5) Towards parliamentary and civil society oversight on foreign loans
Any approval for new foreign loans should be passed through parliaments, and if this is not already a feature of constitutions or legislation, it should become so. The relationship between civil society and government, especially parliaments, in each of our countries should be strengthened. Civil society organisations representing poor and working people should at the very least have formal standing in assessing and monitoring these proposed loans, for example through providing submissions to parliamentary committees, regularly scheduled public debates, serving on statutory financial commissions, and engaging in formal evaluations. In general, transparent disclosure of information associated with our debt burdens should become policy and law. Civil society organisations commit to increasing their parliamentary advocacy and doing rigorous, widely-disseminated and accessible research to these ends.

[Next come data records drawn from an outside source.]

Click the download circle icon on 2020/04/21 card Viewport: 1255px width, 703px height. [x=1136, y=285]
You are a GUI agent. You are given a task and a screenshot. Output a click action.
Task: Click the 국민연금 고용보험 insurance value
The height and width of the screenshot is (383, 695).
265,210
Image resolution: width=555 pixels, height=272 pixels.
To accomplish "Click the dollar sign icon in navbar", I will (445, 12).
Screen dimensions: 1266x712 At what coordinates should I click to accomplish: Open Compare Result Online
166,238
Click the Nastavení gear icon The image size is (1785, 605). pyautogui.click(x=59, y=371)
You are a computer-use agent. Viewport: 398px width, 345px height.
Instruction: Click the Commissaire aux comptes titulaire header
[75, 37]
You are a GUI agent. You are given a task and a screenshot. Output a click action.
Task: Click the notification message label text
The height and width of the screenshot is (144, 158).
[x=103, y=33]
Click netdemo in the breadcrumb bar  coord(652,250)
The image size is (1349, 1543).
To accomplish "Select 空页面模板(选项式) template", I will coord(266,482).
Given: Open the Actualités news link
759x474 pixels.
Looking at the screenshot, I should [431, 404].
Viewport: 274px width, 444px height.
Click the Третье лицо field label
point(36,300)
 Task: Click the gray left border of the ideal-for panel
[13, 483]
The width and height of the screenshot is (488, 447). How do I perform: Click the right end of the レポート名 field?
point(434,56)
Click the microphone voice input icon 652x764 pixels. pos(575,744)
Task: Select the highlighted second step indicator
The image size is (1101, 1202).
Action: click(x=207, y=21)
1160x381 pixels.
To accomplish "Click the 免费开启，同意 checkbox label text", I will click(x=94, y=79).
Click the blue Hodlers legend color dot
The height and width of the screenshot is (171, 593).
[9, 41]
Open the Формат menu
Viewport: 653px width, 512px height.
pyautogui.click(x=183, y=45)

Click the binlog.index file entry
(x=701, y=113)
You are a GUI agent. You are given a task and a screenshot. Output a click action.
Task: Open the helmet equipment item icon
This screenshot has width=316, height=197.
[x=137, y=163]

6) Towards a Debtors' Cartel
We endorse the collective repudiation of illegitimate foreign debt by our political leaders, again on the condition that the benefits from cancellation be redirected to Africa Consensus forms of sustainable development. However, in view of the failure of efforts along these lines (for example by Julius Nyerere of Tanzania in 1983), we recognise that our political elites may not have either the courage (or self-interest) to establish such a cartel. As a result, we make a commitment to linking our arms across borders to not only put united pressure on our leaders to establish a Debtors' Cartel, but also to compel them to include civil society in negotiations with Creditors.
7) Our Jubilee ultimatum
If we do not see progress towards the cancellation of Africa's foreign debt by the end of December 2000, African civil society organisations will ratchet up pressure towards the debt repudiation option, and intensify our commit to disengage from the international forces which continue to chain us.